I’ve had a few people asking me how I automate taking screenshots of my Mac app for imposing PDFs, Octavo (now live on the Mac app store!). So I thought I’d write a few things up.

The app configures itself

It’s helpful if the app knows you’re taking screenshots, so it can be on its best behaviour. The app checks for the launch argument --screenshot-mode in applicationDidFinishLaunching() (via ScreenshotModeController):

// AppDelegate.swift

func applicationDidFinishLaunching(_ aNotification: Notification) {
    // ...

    // Check for screenshot mode
    if ScreenshotModeController.shouldActivate {
      ScreenshotModeController.shared.activate()
      // Don't show onboarding in screenshot mode
      return
    }

    // ...
}

I suppress document restoration and the default untitled document:

func application(_ app: NSApplication, shouldRestoreSecureApplicationState coder: NSCoder) -> Bool {
    if ScreenshotModeController.shouldActivate {
      return false
    }
    return true
}

func applicationShouldOpenUntitledFile(_ sender: NSApplication) -> Bool {
    if ScreenshotModeController.shared.isActive {
      return false
    }
    // ...
}

The ScreenshotModeController detects the launch arguments, hides the dock, creates a document window at a pleasing size (with a 40pt border around the screen edges), and loads a sample PDF:

class ScreenshotModeController {

  static let shared = ScreenshotModeController()
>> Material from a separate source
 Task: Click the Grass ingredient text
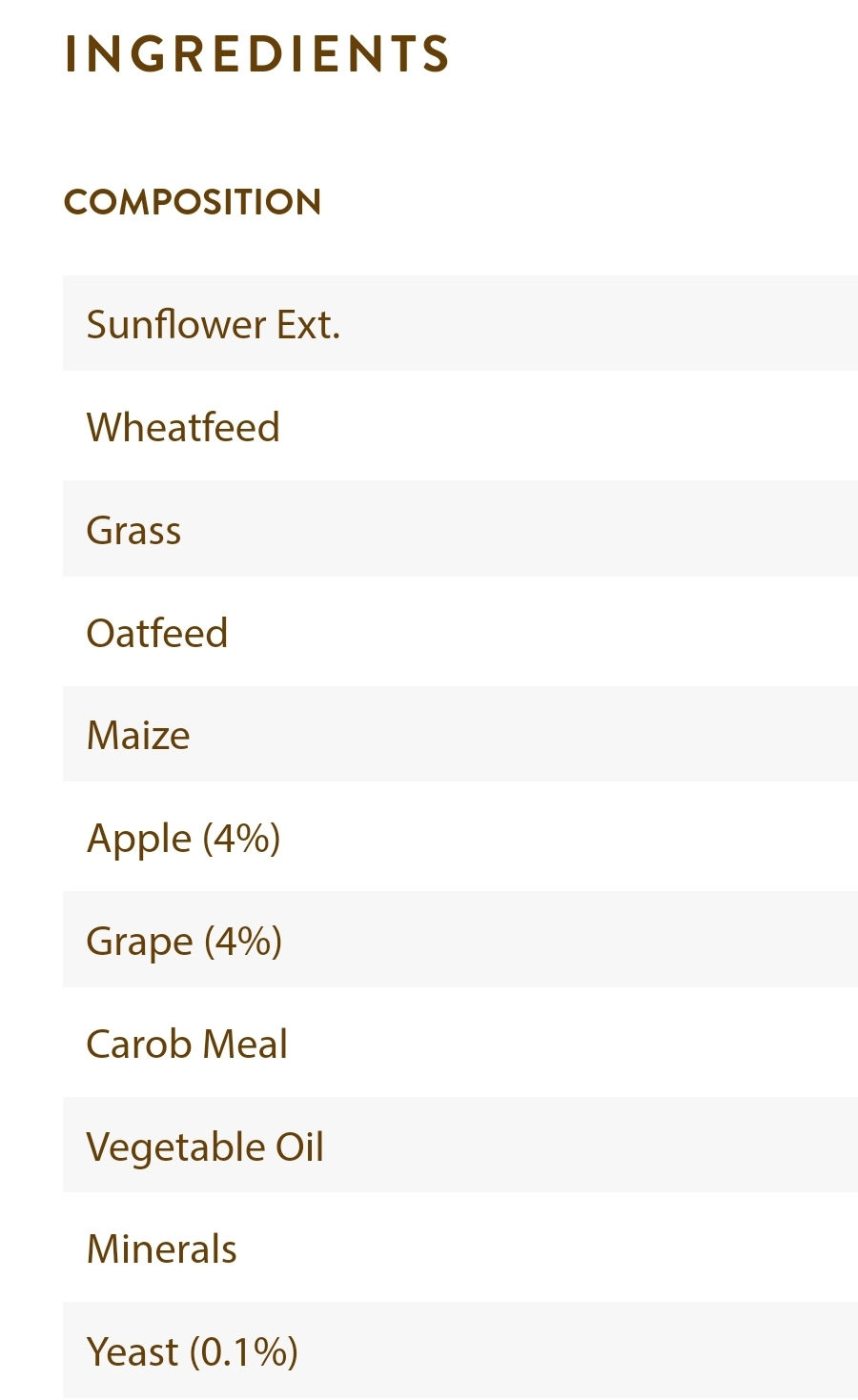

  static var shouldActivate: Bool {
    let args = ProcessInfo.processInfo.arguments
    return args.contains("--screenshot-mode") || args.contains("--screenshot-mode-empty")
  }

  func activate() {
    guard !isActive else { return }
    isActive = true

    // Hide the dock
    NSApp.presentationOptions = [.hideDock]

    // Create the document window after a short delay to ensure UI is ready.
    // This may be a code smell, but it only runs in screenshot mode!
    DispatchQueue.main.asyncAfter(deadline: .now() + 0.5) { [weak self] in
      guard let self = self else { return }
      if self.isEmptyMode {
        self.setupEmptyDocument()
      } else {
        self.setupDocumentWithSamplePDF()
      }
    }
  }

  private func configureWindowFrame(_ window: NSWindow?) {
    guard let window = window, let screen = NSScreen.main else { return }

    let visibleFrame = screen.visibleFrame
    let border: CGFloat = 40
    let bottomBorder: CGFloat = 40 + 33

    let windowFrame = NSRect(
      x: visibleFrame.origin.x + border,
      y: visibleFrame.origin.y + bottomBorder,
      width: visibleFrame.width - (border * 2),
      height: visibleFrame.height - border - bottomBorder
    )

    window.setFrame(windowFrame, display: true)
  }
}

Note the asymmetric bottom border. The screenshots will later be cropped to App Store dimensions, and the crop removes pixels from the bottom. The extra 33pt ensures the window is still in the visible area after cropping.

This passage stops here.